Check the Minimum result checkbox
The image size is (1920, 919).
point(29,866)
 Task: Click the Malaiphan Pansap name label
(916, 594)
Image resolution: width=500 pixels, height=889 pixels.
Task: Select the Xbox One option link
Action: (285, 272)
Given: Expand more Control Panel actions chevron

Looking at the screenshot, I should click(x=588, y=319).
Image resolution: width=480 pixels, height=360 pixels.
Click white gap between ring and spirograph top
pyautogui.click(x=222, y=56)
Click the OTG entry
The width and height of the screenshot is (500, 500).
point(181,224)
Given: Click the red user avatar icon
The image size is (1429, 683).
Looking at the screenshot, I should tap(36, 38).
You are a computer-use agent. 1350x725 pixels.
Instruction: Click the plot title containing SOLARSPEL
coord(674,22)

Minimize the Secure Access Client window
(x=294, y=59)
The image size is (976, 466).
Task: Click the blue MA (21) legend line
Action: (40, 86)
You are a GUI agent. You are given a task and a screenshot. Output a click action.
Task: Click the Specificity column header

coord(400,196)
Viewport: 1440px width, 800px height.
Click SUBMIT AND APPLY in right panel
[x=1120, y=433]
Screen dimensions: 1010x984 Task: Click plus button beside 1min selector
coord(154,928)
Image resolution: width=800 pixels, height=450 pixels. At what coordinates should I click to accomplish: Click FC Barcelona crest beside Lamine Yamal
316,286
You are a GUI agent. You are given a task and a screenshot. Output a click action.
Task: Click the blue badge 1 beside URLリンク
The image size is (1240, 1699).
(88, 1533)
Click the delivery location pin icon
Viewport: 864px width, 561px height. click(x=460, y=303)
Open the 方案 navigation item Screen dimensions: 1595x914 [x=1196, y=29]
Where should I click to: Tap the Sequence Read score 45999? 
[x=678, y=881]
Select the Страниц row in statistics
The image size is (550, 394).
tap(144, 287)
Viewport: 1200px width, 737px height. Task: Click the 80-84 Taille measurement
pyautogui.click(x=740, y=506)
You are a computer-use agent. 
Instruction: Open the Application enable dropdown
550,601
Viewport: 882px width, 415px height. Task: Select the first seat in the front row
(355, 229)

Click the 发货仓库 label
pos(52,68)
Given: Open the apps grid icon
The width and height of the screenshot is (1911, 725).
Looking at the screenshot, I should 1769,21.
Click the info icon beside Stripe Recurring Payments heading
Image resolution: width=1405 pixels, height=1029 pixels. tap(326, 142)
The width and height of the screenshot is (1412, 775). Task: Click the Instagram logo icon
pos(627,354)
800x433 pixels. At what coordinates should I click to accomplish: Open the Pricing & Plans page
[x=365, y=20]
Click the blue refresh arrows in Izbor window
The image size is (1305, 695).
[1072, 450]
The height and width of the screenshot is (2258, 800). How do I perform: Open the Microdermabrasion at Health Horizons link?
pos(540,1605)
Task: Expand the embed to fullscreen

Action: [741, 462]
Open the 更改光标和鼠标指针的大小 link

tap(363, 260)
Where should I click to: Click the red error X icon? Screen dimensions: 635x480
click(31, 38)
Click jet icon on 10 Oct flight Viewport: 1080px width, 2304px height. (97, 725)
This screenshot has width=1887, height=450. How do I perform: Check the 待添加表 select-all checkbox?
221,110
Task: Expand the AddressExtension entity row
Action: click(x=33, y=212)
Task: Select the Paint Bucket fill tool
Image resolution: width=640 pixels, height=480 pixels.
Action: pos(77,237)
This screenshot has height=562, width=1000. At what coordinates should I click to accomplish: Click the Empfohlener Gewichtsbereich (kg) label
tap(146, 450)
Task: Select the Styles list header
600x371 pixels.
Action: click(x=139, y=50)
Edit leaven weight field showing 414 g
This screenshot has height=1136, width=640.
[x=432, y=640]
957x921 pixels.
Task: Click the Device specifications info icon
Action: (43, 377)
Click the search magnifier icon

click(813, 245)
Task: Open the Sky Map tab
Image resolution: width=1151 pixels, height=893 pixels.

Prompt: Supply the entire listing above again, word for word.

Answer to this exercise:
Check the Minimum result checkbox
The image size is (1920, 919).
point(29,866)
 Task: Click the Malaiphan Pansap name label
(916, 594)
Image resolution: width=500 pixels, height=889 pixels.
Task: Select the Xbox One option link
Action: (285, 272)
Given: Expand more Control Panel actions chevron

Looking at the screenshot, I should click(x=588, y=319).
Image resolution: width=480 pixels, height=360 pixels.
Click white gap between ring and spirograph top
pyautogui.click(x=222, y=56)
Click the OTG entry
The width and height of the screenshot is (500, 500).
point(181,224)
Given: Click the red user avatar icon
The image size is (1429, 683).
Looking at the screenshot, I should tap(36, 38).
You are a computer-use agent. 1350x725 pixels.
Instruction: Click the plot title containing SOLARSPEL
coord(674,22)

Minimize the Secure Access Client window
(x=294, y=59)
The image size is (976, 466).
Task: Click the blue MA (21) legend line
Action: (40, 86)
You are a GUI agent. You are given a task and a screenshot. Output a click action.
Task: Click the Specificity column header

coord(400,196)
Viewport: 1440px width, 800px height.
Click SUBMIT AND APPLY in right panel
[x=1120, y=433]
Screen dimensions: 1010x984 Task: Click plus button beside 1min selector
coord(154,928)
Image resolution: width=800 pixels, height=450 pixels. At what coordinates should I click to accomplish: Click FC Barcelona crest beside Lamine Yamal
316,286
You are a GUI agent. You are given a task and a screenshot. Output a click action.
Task: Click the blue badge 1 beside URLリンク
The image size is (1240, 1699).
(88, 1533)
Click the delivery location pin icon
Viewport: 864px width, 561px height. click(x=460, y=303)
Open the 方案 navigation item Screen dimensions: 1595x914 [x=1196, y=29]
Where should I click to: Tap the Sequence Read score 45999? 
[x=678, y=881]
Select the Страниц row in statistics
The image size is (550, 394).
tap(144, 287)
Viewport: 1200px width, 737px height. Task: Click the 80-84 Taille measurement
pyautogui.click(x=740, y=506)
You are a computer-use agent. 
Instruction: Open the Application enable dropdown
550,601
Viewport: 882px width, 415px height. Task: Select the first seat in the front row
(355, 229)

Click the 发货仓库 label
pos(52,68)
Given: Open the apps grid icon
The width and height of the screenshot is (1911, 725).
Looking at the screenshot, I should 1769,21.
Click the info icon beside Stripe Recurring Payments heading
Image resolution: width=1405 pixels, height=1029 pixels. tap(326, 142)
The width and height of the screenshot is (1412, 775). Task: Click the Instagram logo icon
pos(627,354)
800x433 pixels. At what coordinates should I click to accomplish: Open the Pricing & Plans page
[x=365, y=20]
Click the blue refresh arrows in Izbor window
The image size is (1305, 695).
[1072, 450]
The height and width of the screenshot is (2258, 800). How do I perform: Open the Microdermabrasion at Health Horizons link?
pos(540,1605)
Task: Expand the embed to fullscreen

Action: [741, 462]
Open the 更改光标和鼠标指针的大小 link

tap(363, 260)
Where should I click to: Click the red error X icon? Screen dimensions: 635x480
click(31, 38)
Click jet icon on 10 Oct flight Viewport: 1080px width, 2304px height. (97, 725)
This screenshot has width=1887, height=450. How do I perform: Check the 待添加表 select-all checkbox?
221,110
Task: Expand the AddressExtension entity row
Action: click(x=33, y=212)
Task: Select the Paint Bucket fill tool
Image resolution: width=640 pixels, height=480 pixels.
Action: pos(77,237)
This screenshot has height=562, width=1000. At what coordinates should I click to accomplish: Click the Empfohlener Gewichtsbereich (kg) label
tap(146, 450)
Task: Select the Styles list header
600x371 pixels.
Action: click(x=139, y=50)
Edit leaven weight field showing 414 g
This screenshot has height=1136, width=640.
[x=432, y=640]
957x921 pixels.
Task: Click the Device specifications info icon
Action: (43, 377)
Click the search magnifier icon

click(813, 245)
Task: Open the Sky Map tab
Image resolution: width=1151 pixels, height=893 pixels.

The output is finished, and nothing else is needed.